Seagears and Myles Mack turned up the tempo and dominated when playing at a quicker pace. Only when T&T Coast forced them to slow the tempo, did the mistakes occur with sloppy interior passes, offensive fouls and traveling violations.

Carter, Seagears and Mack showed they have good instincts, but all had instances of over-thinking plays and lacked precision when playing at an uncomfortable pace.

Here's an individual look at how all nine Rutgers players fared in the 118-110 victory. The Rutgers contingent continues tomorrow night at 7:15 for the final regular-season game. The playoffs begin Monday.


Elijah Carter: 40 points, 7 rebounds, 2 assists — Carter had few flaws in his 40-point performance. When controlling the tempo, he kept things quick enough that mistakes were minimal and always seemed to find an open lane to the basket. Carter moved well without the ball, displayed a crisp jump shot and made every key basket in the game.

Myles Mack: 21 points, 8 assists, 2 rebounds — In nine JSBL contests, this was Mack's best performance as a point guard. His head was in the game on every possession. He limited his mistakes. He kept the game moving, found open players and was not afraid to knock down long shots when he had space.

Jerome Seagears: 18 points, 7 assists, 7 rebounds — Seagears also turned in one of his best games. He may be the most complete of the incoming-freshman guards in terms of his skill-set. Seagears played limited point guard because of Carter's and Mack's hot hands, but still found ways to get his hands on the ball and make things happen.

Austin Johnson: 12 points, 7 rebounds, 2 assists — At times, Johnson shows that he may be the best post player in the JSBL. He can get past most defenders to put the ball in the basket.
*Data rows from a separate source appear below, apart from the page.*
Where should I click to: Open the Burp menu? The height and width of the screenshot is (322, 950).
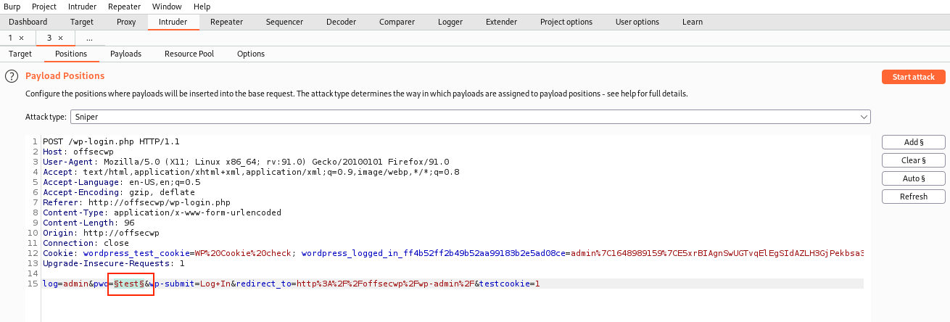(x=11, y=7)
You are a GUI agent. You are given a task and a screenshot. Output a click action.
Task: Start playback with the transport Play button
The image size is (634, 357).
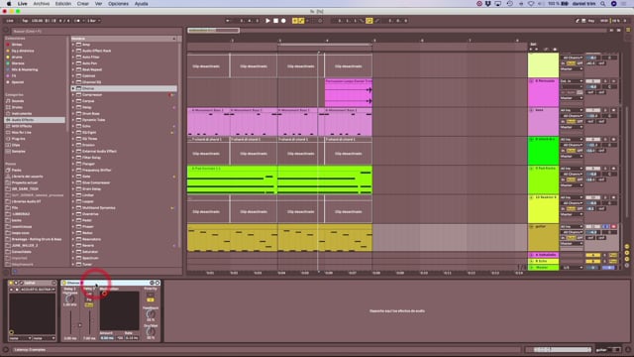tap(267, 21)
He rebounds well and is confident. At other times, Johnson is just another guy. For most of last night, Johnson was just another guy, but the lights came on a handful of times and the rising junior did a good job of creating open, high-percentage shots.

Wally Judge: 10 points, 10 rebounds — Judge is frustrating to watch. He is clearly the most athletic big man on the floor, but still manages to be a non-factor for long stretches. Judge flies around the basket with a high motor, but frequently botches easy plays with over-effort. Judge missed two dunks and a few easy put-backs.


Austin Carroll 3 points, 2 rebounds — Carroll continues to try to get involved after missing the first half of the season with a nagging injury.

Malick Kone 5 points, 4 rebounds — Kone hustles, but sometimes over-hustles. He had a poor first-half stretch of travels and fouls that severely limited his second-half play.

Derrick Randall 5 points, 5 rebounds — A quicker tempo limited Randall's opportunities in last night's game.

Greg Lewis 4 points, 9 rebounds — The least developed of Rutgers' seven incoming freshmen, Lewis put in valuable time off the bench. He was the best offensive rebounder on the floor, but needed an instant bailout from a teammate after coming down with the ball or he'd turn it over.